The two leaders are meeting for the second time in a year in a bid to ease tensions over border disputes, the troubled Kashmir region and China’s domination of trade between their huge economies.
Modi said a summit in the Chinese city of Wuhan last year “gave increased stability and fresh momentum to our relationship.” While launching formal talks, he added: “Our Chennai vision today has launched a new era of cooperation between our two countries.”
Modi highlighted how the two had agreed last year to “prudently manage our differences and not to allow them to become disputes.” They agreed to “remain sensitive to each other’s concerns” so the relationship “will be a source of peace and stability in the world. All these are our big achievements and inspire us to work harder.”
Modi did not mention the irritations between the two sides, saying only that he and Xi had “discussed important bilateral and global issues.”
The buildup to the summit has been dominated by India’s move in August to end the autonomous status of Jammu and Kashmir state. Changes ordered by the New Delhi government will see Kashmir’s Ladakh region—part of which is claimed by Beijing—turned into a separate Indian administrative territory.
India has moved closer to the United States and its allies in seeking a counter-weight to China’s growing military shadow in the Asia-Pacific region. It has been infuriated by China’s diplomatic backing for Pakistan, which controls a large chunk of Muslim-majority Kashmir. The Himalayan region has been a longstanding source of conflict between India and Pakistan.
But at talks on Friday, the leaders acknowledged the common fight against “terrorism,” Indian Foreign Secretary Vijay Gokhale said.
Modi and Xi said “that radicalization was a matter of concern to both, and that both would work together to see that radicalization and terrorism did not affect the fabric of our multicultural, multi-ethnic, multi-religious societies,” Gokhale told reporters.
China made no immediate comment on the summit.

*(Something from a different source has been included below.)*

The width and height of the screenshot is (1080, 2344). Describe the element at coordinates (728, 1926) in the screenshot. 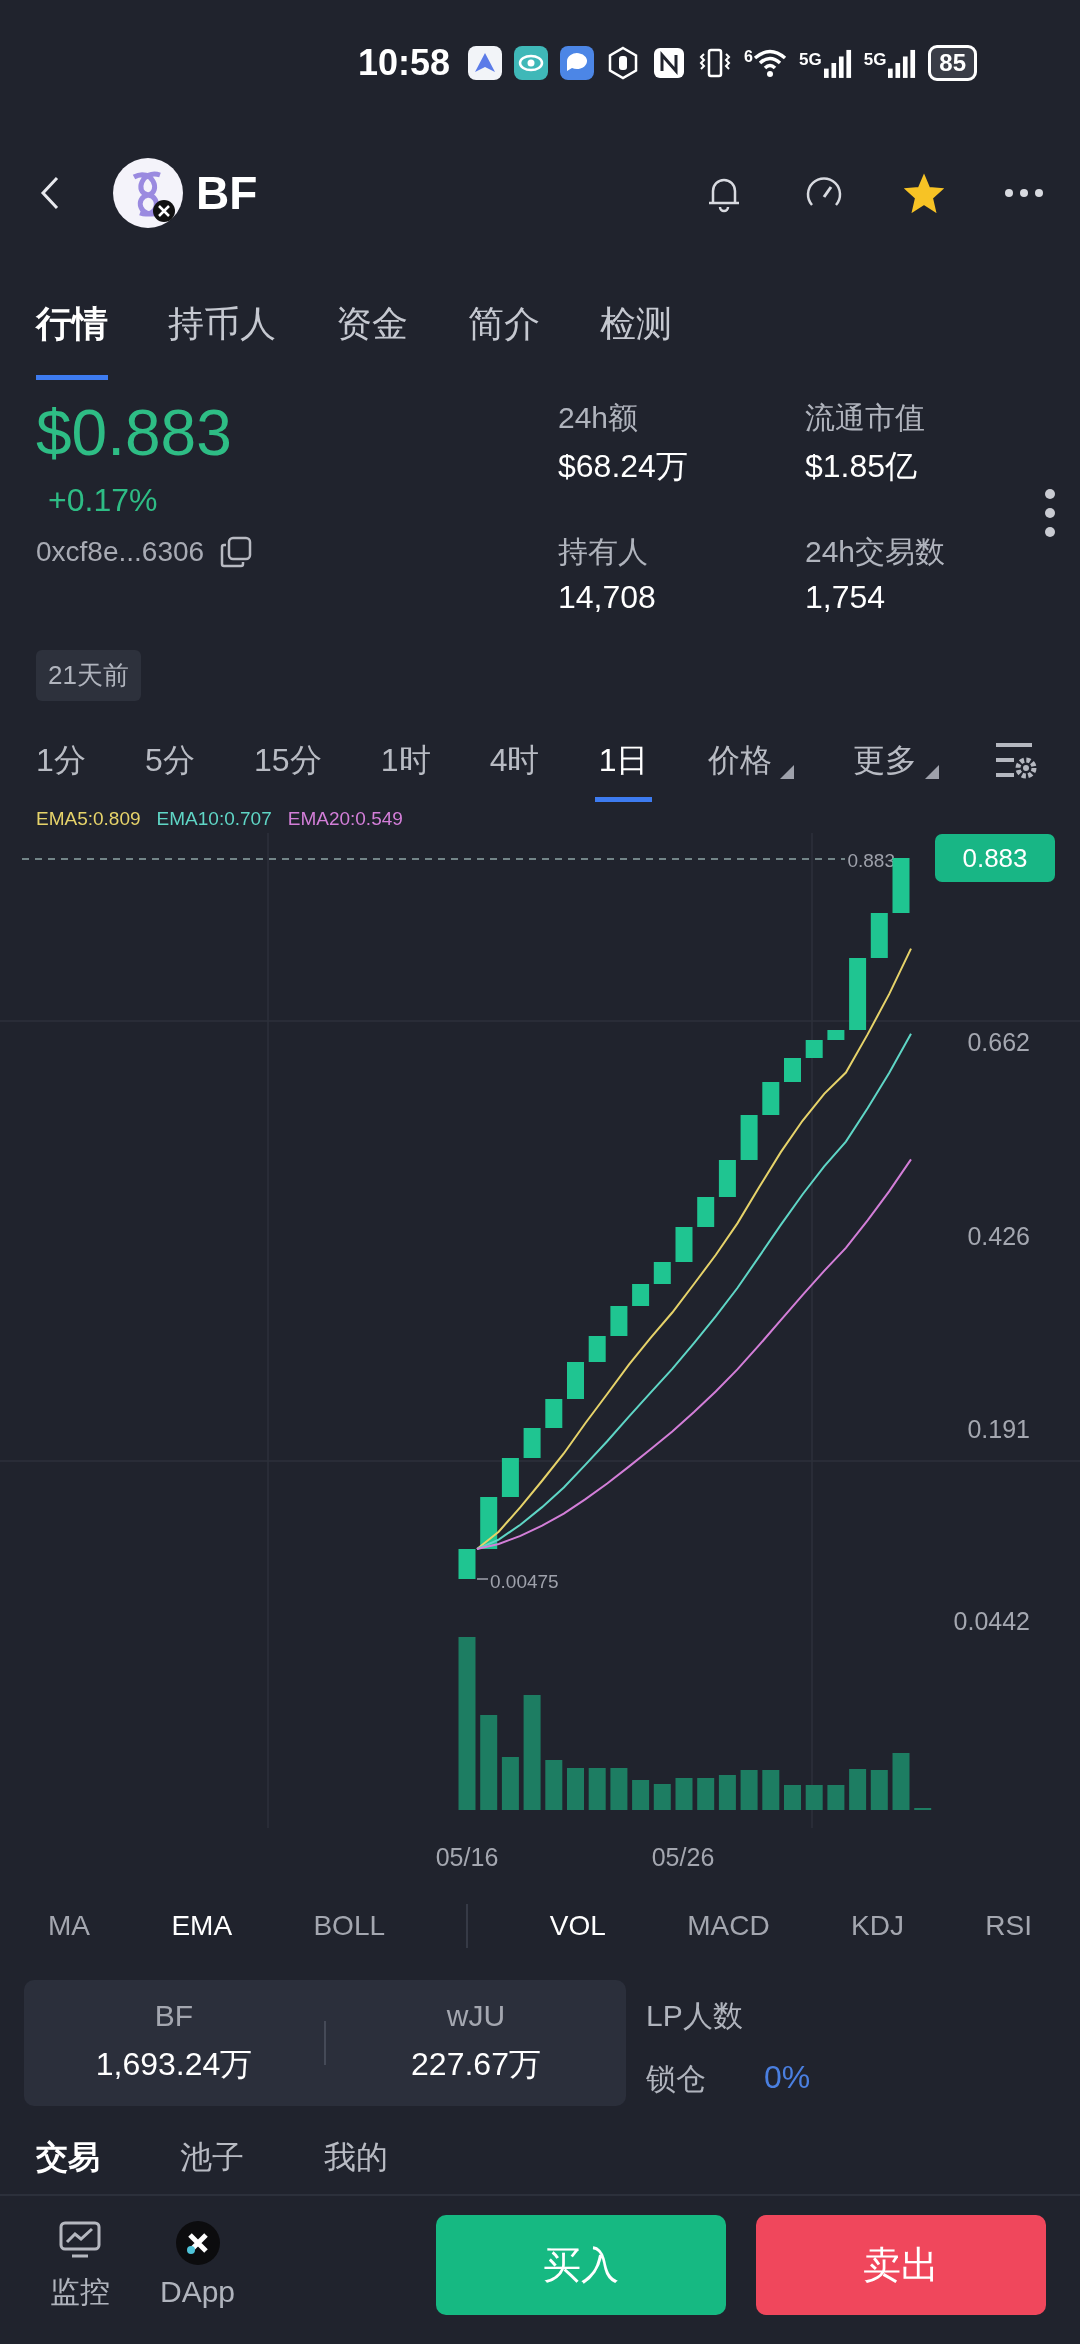

I see `indicator-tab: MACD` at that location.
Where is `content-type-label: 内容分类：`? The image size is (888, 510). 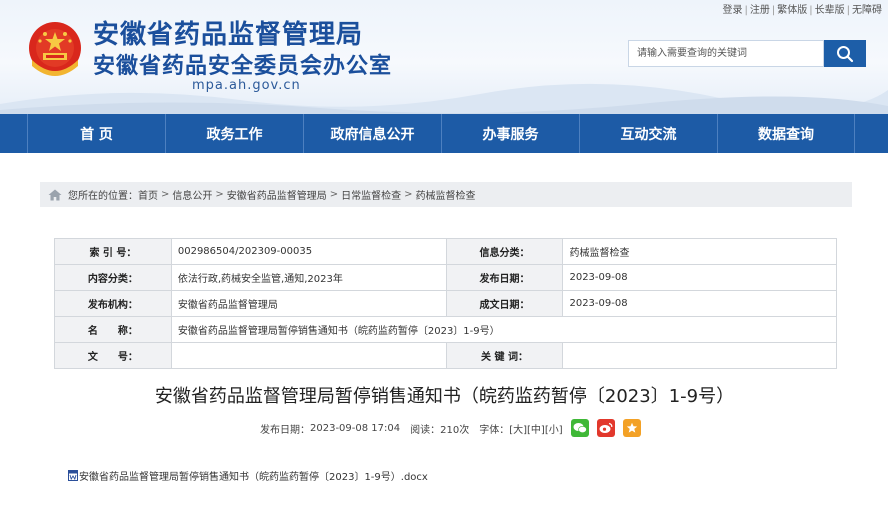 content-type-label: 内容分类： is located at coordinates (113, 278).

But the official Xinhua news agency said Xi received a “warm welcome” from Modi and they agreed their countries “should respect and learn from each other so as to jointly achieve common development and prosperity.”
Modern rivalry between India and China—which each have populations of more than 1.3 billion people—dates back decades. They went to war in 1962 over disputed Himalayan territory and other border standoffs remain.
The Dalai Lama, the Tibetan spiritual leader and long an aggravation for China, is based at Dharamsala in northern India.
Indian police detained Tibetan students to prevent any protests during Xi’s visit.
Part of Beijing’s Belt and Road mega-infrastructure program is planned in Pakistan-administered Kashmir, and Xi held talks with Prime Minister Imran Khan in Beijing just two days before meeting Modi. When Xi said he supports Pakistan’s “legitimate rights,” India’s foreign ministry thundered that it was “not for other countries to comment on the internal affairs of India.”
On commerce, India and China are both facing a protectionist U.S. and want greater access to each other’s markets. India in particular is concerned by China’s $57 billion surplus in their joint trade.
Gokhale said the leaders talked about enhancing trade and investment, “and this also obviously included the issue of the trade deficit.”
China in turn wants India to ignore Western security concerns on telecoms giant Huawei—already a big player in the Indian mobile sector—so that it can be a key part of India’s transformation to 5G communications. Huawei’s “contribution to India’s economic and social development is obvious to all,” China’s foreign ministry said this week, calling on India to make “independent and objective judgments and decisions.”